Your instructions ▸
Counting only case-sensitive matches, how many lines in the rows below contain the string "This"? Reply with the number alone.

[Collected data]
## Begin

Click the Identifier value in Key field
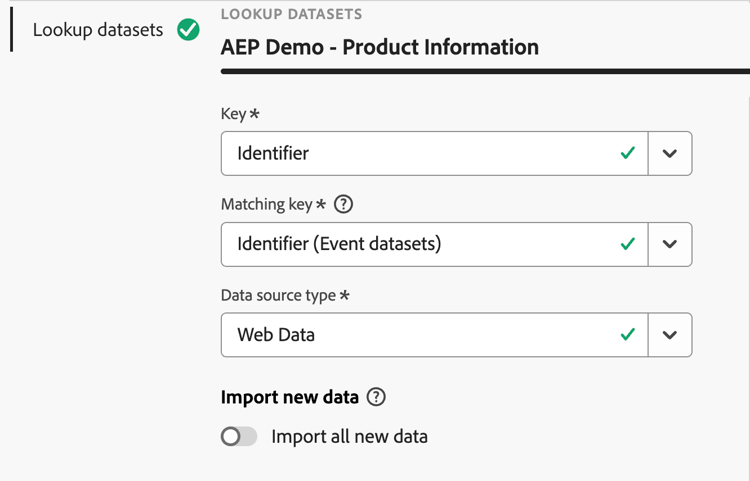273,154
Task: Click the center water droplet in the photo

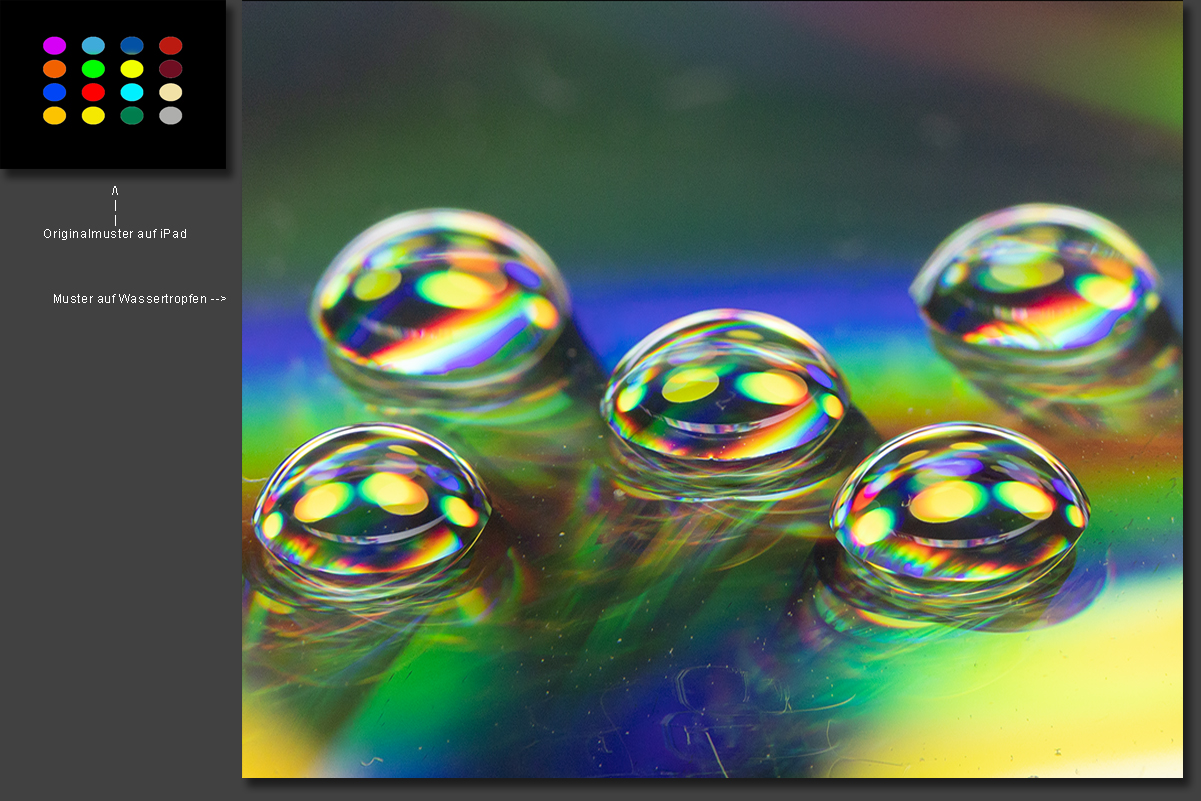Action: [725, 390]
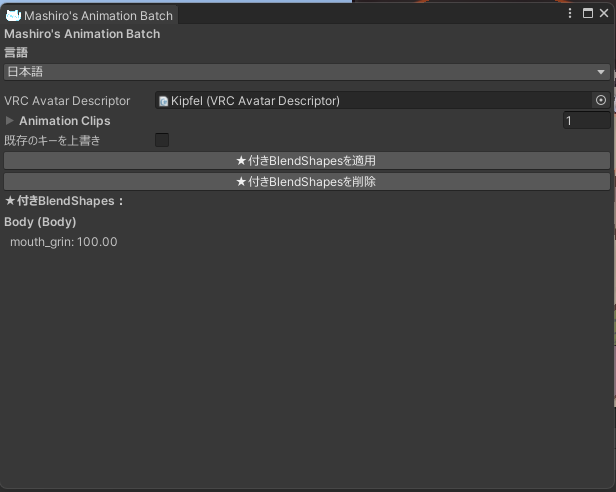
Task: Maximize the Animation Batch window
Action: coord(587,14)
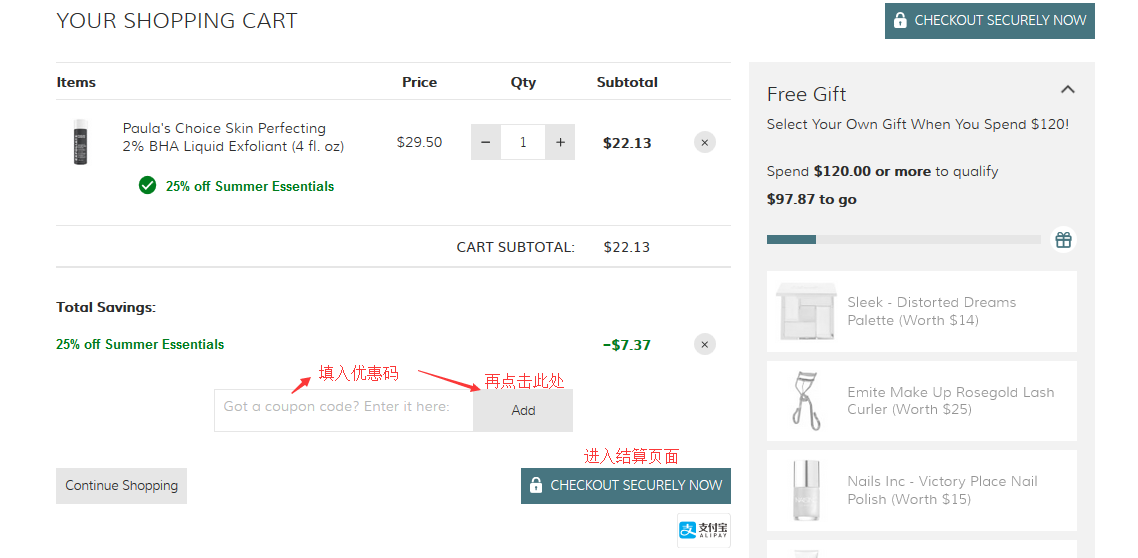1138x558 pixels.
Task: Select Sleek Distorted Dreams Palette gift
Action: (x=921, y=311)
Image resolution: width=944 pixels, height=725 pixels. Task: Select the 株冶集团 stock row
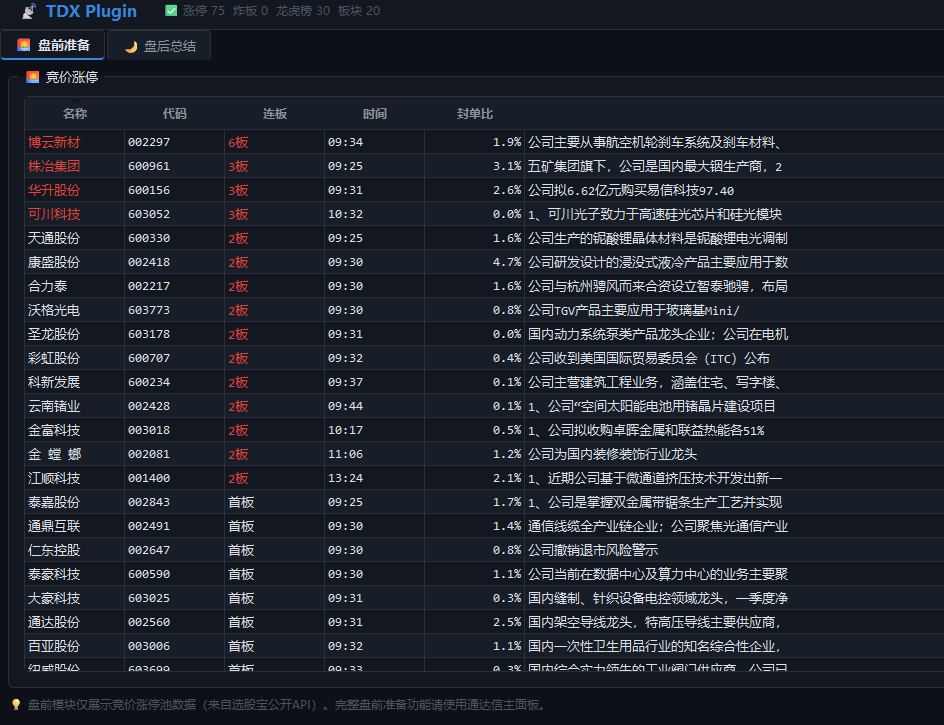(x=54, y=166)
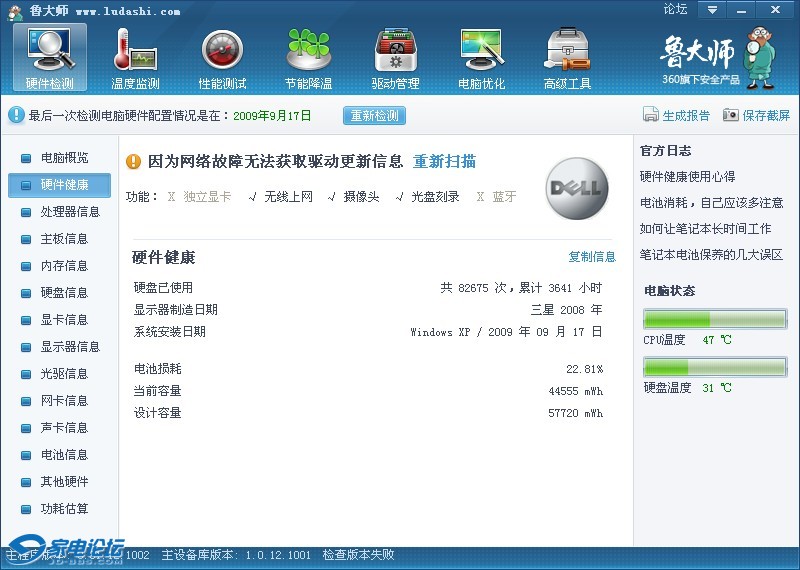Open article 笔记本电池保养的几大误区
Image resolution: width=800 pixels, height=570 pixels.
click(x=711, y=255)
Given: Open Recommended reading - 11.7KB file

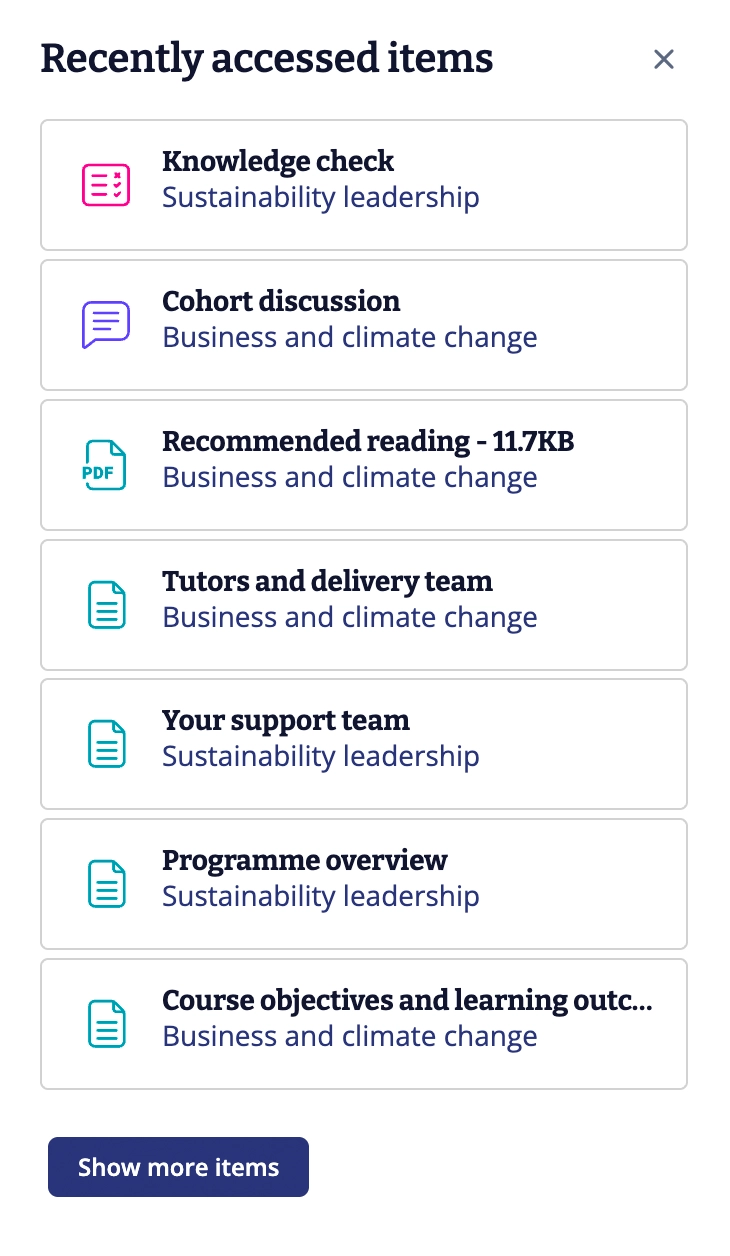Looking at the screenshot, I should [368, 441].
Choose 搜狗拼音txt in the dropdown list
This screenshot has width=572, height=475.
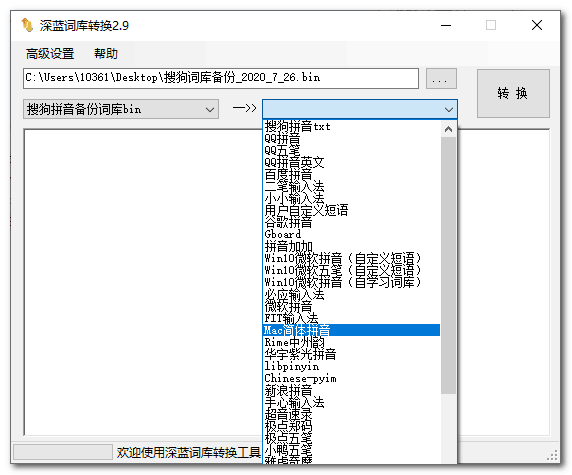tap(351, 126)
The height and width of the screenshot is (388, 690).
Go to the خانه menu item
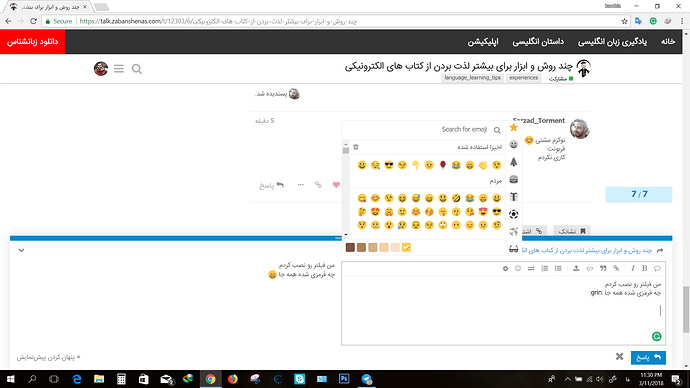coord(668,41)
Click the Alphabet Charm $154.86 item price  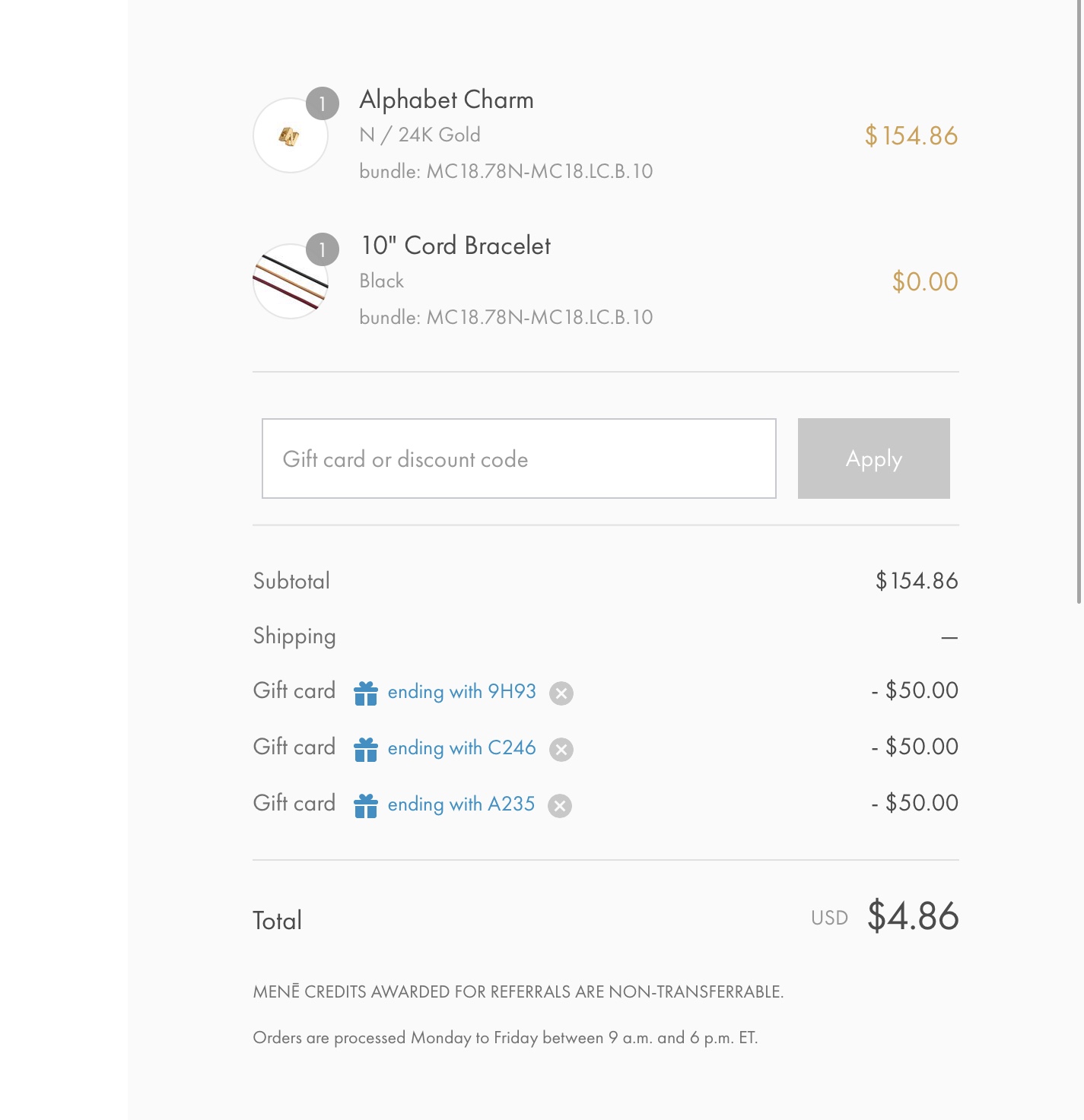tap(911, 136)
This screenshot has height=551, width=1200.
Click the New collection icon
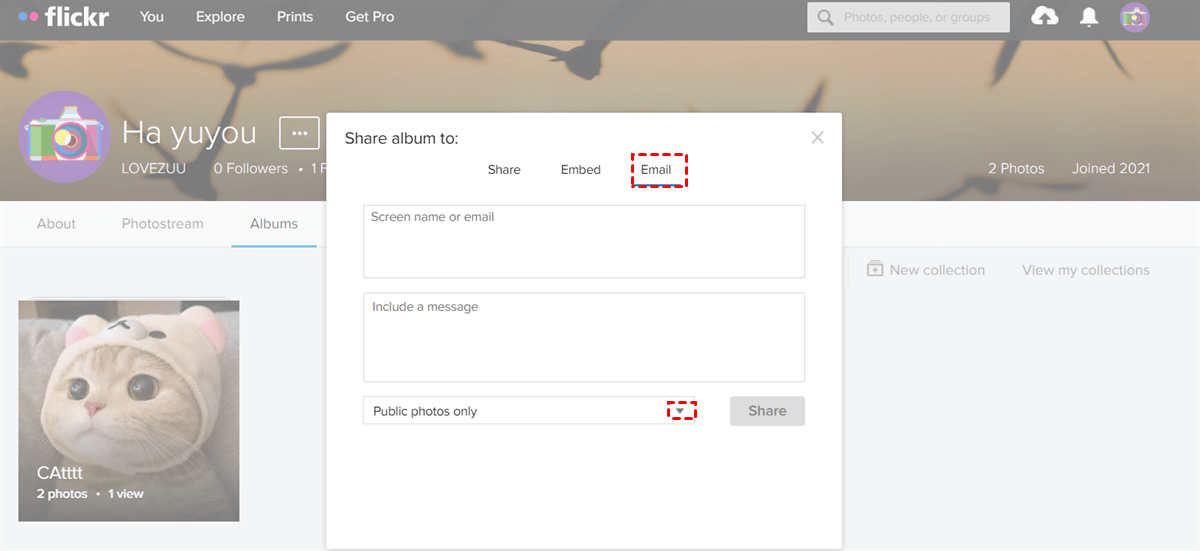coord(875,270)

## End

Complete output ▸
2